* **The problem**
Your task is to print all of the data word for word.

* **Source material**
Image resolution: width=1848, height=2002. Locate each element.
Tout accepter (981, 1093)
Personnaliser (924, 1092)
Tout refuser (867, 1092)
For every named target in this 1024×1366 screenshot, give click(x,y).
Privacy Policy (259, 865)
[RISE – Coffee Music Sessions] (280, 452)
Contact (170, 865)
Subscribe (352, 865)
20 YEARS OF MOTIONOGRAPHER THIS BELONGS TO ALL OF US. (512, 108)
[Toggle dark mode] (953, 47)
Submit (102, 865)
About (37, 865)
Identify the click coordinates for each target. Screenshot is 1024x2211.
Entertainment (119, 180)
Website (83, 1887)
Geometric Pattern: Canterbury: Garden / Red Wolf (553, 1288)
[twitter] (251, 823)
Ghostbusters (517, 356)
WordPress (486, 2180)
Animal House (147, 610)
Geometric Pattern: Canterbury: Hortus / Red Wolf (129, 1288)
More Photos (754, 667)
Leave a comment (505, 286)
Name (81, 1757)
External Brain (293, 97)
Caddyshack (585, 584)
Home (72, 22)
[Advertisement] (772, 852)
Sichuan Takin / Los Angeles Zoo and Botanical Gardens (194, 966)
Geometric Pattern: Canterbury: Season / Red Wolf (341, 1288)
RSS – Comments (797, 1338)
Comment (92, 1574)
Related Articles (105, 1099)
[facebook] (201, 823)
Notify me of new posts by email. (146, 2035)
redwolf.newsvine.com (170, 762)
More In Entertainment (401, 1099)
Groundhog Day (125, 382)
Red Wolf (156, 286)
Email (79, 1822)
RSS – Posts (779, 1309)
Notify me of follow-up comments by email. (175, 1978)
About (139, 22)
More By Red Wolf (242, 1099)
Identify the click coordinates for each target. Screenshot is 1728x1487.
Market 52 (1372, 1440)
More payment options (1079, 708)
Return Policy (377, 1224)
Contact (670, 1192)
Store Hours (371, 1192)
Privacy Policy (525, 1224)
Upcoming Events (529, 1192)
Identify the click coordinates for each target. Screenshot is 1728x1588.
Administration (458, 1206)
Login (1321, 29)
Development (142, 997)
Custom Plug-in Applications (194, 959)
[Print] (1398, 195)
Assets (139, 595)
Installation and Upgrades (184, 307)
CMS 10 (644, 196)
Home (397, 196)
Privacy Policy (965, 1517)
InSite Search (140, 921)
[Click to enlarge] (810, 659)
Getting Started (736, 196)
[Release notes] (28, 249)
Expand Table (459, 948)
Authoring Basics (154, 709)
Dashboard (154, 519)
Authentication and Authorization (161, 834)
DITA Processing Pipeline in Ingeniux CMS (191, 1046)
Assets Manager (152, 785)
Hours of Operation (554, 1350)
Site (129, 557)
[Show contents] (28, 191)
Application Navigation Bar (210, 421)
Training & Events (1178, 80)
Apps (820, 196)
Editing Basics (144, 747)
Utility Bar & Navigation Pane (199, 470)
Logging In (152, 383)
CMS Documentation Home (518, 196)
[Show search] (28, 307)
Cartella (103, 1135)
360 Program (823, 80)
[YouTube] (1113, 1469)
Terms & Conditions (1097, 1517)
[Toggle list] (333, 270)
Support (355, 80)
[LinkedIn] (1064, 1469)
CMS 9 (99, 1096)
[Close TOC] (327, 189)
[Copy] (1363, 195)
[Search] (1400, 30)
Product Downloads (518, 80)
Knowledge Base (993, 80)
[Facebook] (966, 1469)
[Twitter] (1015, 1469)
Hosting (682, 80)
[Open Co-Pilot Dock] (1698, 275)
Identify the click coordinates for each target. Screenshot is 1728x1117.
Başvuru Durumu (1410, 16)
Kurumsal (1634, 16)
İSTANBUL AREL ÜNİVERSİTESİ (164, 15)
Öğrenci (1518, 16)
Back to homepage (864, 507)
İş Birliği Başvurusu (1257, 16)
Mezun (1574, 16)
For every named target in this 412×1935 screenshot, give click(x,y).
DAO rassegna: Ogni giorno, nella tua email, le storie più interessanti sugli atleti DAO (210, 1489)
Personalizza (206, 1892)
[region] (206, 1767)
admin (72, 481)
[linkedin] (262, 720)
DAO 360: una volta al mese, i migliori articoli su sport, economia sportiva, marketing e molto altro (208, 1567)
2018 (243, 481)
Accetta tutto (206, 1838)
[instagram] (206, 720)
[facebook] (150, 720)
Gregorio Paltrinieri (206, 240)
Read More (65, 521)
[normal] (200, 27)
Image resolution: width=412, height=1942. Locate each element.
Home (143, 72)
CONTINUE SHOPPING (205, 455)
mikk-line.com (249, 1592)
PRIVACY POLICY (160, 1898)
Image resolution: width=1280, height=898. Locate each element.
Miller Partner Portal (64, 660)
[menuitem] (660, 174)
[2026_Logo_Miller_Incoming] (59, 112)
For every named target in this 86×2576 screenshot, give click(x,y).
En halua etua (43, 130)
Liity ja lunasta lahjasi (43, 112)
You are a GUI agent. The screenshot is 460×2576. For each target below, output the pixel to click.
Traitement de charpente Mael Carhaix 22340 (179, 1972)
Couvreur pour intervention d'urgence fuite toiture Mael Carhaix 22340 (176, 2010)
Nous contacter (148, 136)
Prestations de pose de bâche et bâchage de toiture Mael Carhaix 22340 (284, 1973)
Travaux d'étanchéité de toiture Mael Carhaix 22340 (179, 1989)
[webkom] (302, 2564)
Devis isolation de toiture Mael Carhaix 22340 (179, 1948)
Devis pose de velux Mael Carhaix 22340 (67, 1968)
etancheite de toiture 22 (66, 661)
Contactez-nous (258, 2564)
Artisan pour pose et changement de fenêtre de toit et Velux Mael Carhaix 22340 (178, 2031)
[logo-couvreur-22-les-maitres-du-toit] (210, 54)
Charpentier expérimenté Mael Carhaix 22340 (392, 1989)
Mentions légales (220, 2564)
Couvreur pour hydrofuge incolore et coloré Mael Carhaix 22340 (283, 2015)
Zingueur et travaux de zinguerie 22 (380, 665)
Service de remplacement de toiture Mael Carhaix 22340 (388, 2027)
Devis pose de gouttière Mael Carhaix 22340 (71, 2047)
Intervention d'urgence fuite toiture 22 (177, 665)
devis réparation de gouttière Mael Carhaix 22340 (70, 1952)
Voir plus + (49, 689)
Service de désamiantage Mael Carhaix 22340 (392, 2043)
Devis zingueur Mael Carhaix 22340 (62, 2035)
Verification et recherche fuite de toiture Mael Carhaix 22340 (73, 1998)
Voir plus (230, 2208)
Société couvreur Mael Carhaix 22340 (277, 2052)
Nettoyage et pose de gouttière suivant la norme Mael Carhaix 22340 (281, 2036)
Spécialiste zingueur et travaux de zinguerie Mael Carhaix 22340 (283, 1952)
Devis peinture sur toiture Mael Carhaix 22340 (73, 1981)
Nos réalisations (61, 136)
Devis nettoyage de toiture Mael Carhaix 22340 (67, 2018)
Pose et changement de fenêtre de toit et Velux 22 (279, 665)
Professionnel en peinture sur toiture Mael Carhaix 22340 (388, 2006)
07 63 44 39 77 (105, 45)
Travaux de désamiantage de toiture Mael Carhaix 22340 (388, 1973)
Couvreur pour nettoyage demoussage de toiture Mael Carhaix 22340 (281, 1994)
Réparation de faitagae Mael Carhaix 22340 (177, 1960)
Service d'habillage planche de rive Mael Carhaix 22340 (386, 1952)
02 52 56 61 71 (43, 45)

* **Result of the exercise**
Image resolution: width=1848, height=2002. Locate each element.
Tout accepter (981, 1093)
Personnaliser (924, 1092)
Tout refuser (867, 1092)
For every named target in this 1024×1366 screenshot, give click(x,y).
Privacy Policy (259, 865)
[RISE – Coffee Music Sessions] (280, 452)
Contact (170, 865)
Subscribe (352, 865)
20 YEARS OF MOTIONOGRAPHER THIS BELONGS TO ALL OF US. (512, 108)
[Toggle dark mode] (953, 47)
Submit (102, 865)
About (37, 865)
Identify the click coordinates for each target. Screenshot is 1024x2211.
Entertainment (119, 180)
Website (83, 1887)
Geometric Pattern: Canterbury: Garden / Red Wolf (553, 1288)
[twitter] (251, 823)
Ghostbusters (517, 356)
WordPress (486, 2180)
Animal House (147, 610)
Geometric Pattern: Canterbury: Hortus / Red Wolf (129, 1288)
More Photos (754, 667)
Leave a comment (505, 286)
Name (81, 1757)
External Brain (293, 97)
Caddyshack (585, 584)
Home (72, 22)
[Advertisement] (772, 852)
Sichuan Takin / Los Angeles Zoo and Botanical Gardens (194, 966)
Geometric Pattern: Canterbury: Season / Red Wolf (341, 1288)
RSS – Comments (797, 1338)
Comment (92, 1574)
Related Articles (105, 1099)
[facebook] (201, 823)
Notify me of new posts by email. (146, 2035)
redwolf.newsvine.com (170, 762)
More In Entertainment (401, 1099)
Groundhog Day (125, 382)
Red Wolf (156, 286)
Email (79, 1822)
RSS – Posts (779, 1309)
Notify me of follow-up comments by email. (175, 1978)
About (139, 22)
More By Red Wolf (242, 1099)
Identify the click coordinates for each target. Screenshot is 1728x1487.
Market 52 (1372, 1440)
More payment options (1079, 708)
Return Policy (377, 1224)
Contact (670, 1192)
Store Hours (371, 1192)
Privacy Policy (525, 1224)
Upcoming Events (529, 1192)
Identify the click coordinates for each target. Screenshot is 1728x1588.
Administration (458, 1206)
Login (1321, 29)
Development (142, 997)
Custom Plug-in Applications (194, 959)
[Print] (1398, 195)
Assets (139, 595)
Installation and Upgrades (184, 307)
CMS 10 (644, 196)
Home (397, 196)
Privacy Policy (965, 1517)
InSite Search (140, 921)
[Click to enlarge] (810, 659)
Getting Started (736, 196)
[Release notes] (28, 249)
Expand Table (459, 948)
Authoring Basics (154, 709)
Dashboard (154, 519)
Authentication and Authorization (161, 834)
DITA Processing Pipeline in Ingeniux CMS (191, 1046)
Assets Manager (152, 785)
Hours of Operation (554, 1350)
Site (129, 557)
[Show contents] (28, 191)
Application Navigation Bar (210, 421)
Training & Events (1178, 80)
Apps (820, 196)
Editing Basics (144, 747)
Utility Bar & Navigation Pane (199, 470)
Logging In (152, 383)
CMS Documentation Home (518, 196)
[Show search] (28, 307)
Cartella (103, 1135)
360 Program (823, 80)
[YouTube] (1113, 1469)
Terms & Conditions (1097, 1517)
[Toggle list] (333, 270)
Support (355, 80)
[LinkedIn] (1064, 1469)
CMS 9 (99, 1096)
[Close TOC] (327, 189)
[Copy] (1363, 195)
[Search] (1400, 30)
Product Downloads (518, 80)
Knowledge Base (993, 80)
[Facebook] (966, 1469)
[Twitter] (1015, 1469)
Hosting (682, 80)
[Open Co-Pilot Dock] (1698, 275)
Identify the click coordinates for each target. Screenshot is 1728x1117.
Başvuru Durumu (1410, 16)
Kurumsal (1634, 16)
İSTANBUL AREL ÜNİVERSİTESİ (164, 15)
Öğrenci (1518, 16)
Back to homepage (864, 507)
İş Birliği Başvurusu (1257, 16)
Mezun (1574, 16)
For every named target in this 412×1935 screenshot, give click(x,y).
DAO rassegna: Ogni giorno, nella tua email, le storie più interessanti sugli atleti DAO (210, 1489)
Personalizza (206, 1892)
[region] (206, 1767)
admin (72, 481)
[linkedin] (262, 720)
DAO 360: una volta al mese, i migliori articoli su sport, economia sportiva, marketing e molto altro (208, 1567)
2018 (243, 481)
Accetta tutto (206, 1838)
[instagram] (206, 720)
[facebook] (150, 720)
Gregorio Paltrinieri (206, 240)
Read More (65, 521)
[normal] (200, 27)
Image resolution: width=412, height=1942. Locate each element.
Home (143, 72)
CONTINUE SHOPPING (205, 455)
mikk-line.com (249, 1592)
PRIVACY POLICY (160, 1898)
Image resolution: width=1280, height=898. Locate each element.
Miller Partner Portal (64, 660)
[menuitem] (660, 174)
[2026_Logo_Miller_Incoming] (59, 112)
For every named target in this 86×2576 screenshot, give click(x,y).
En halua etua (43, 130)
Liity ja lunasta lahjasi (43, 112)
You are a GUI agent. The screenshot is 460×2576. For each target below, output the pixel to click.
Traitement de charpente Mael Carhaix 22340 (179, 1972)
Couvreur pour intervention d'urgence fuite toiture Mael Carhaix 22340 (176, 2010)
Nous contacter (148, 136)
Prestations de pose de bâche et bâchage de toiture Mael Carhaix 22340 (284, 1973)
Travaux d'étanchéité de toiture Mael Carhaix 22340 (179, 1989)
[webkom] (302, 2564)
Devis isolation de toiture Mael Carhaix 22340 (179, 1948)
Devis pose de velux Mael Carhaix 22340 (67, 1968)
etancheite de toiture 22 (66, 661)
Contactez-nous (258, 2564)
Artisan pour pose et changement de fenêtre de toit et Velux Mael Carhaix 22340 (178, 2031)
[logo-couvreur-22-les-maitres-du-toit] (210, 54)
Charpentier expérimenté Mael Carhaix 22340 (392, 1989)
Mentions légales (220, 2564)
Couvreur pour hydrofuge incolore et coloré Mael Carhaix 22340 (283, 2015)
Zingueur et travaux de zinguerie 22 (380, 665)
Service de remplacement de toiture Mael Carhaix 22340 (388, 2027)
Devis pose de gouttière Mael Carhaix 22340 (71, 2047)
Intervention d'urgence fuite toiture 22 (177, 665)
devis réparation de gouttière Mael Carhaix 22340 (70, 1952)
Voir plus + (49, 689)
Service de désamiantage Mael Carhaix 22340 (392, 2043)
Devis zingueur Mael Carhaix 22340 (62, 2035)
Verification et recherche fuite de toiture Mael Carhaix 22340 (73, 1998)
Voir plus (230, 2208)
Société couvreur Mael Carhaix 22340 (277, 2052)
Nettoyage et pose de gouttière suivant la norme Mael Carhaix 22340 (281, 2036)
Spécialiste zingueur et travaux de zinguerie Mael Carhaix 22340 (283, 1952)
Devis peinture sur toiture Mael Carhaix 22340 (73, 1981)
Nos réalisations (61, 136)
Devis nettoyage de toiture Mael Carhaix 22340 (67, 2018)
Pose et changement de fenêtre de toit et Velux 22 (279, 665)
Professionnel en peinture sur toiture Mael Carhaix 22340 (388, 2006)
07 63 44 39 77 (105, 45)
Travaux de désamiantage de toiture Mael Carhaix 22340 (388, 1973)
Couvreur pour nettoyage demoussage de toiture Mael Carhaix 22340 (281, 1994)
Réparation de faitagae Mael Carhaix 22340 (177, 1960)
Service d'habillage planche de rive Mael Carhaix 22340 (386, 1952)
02 52 56 61 71 (43, 45)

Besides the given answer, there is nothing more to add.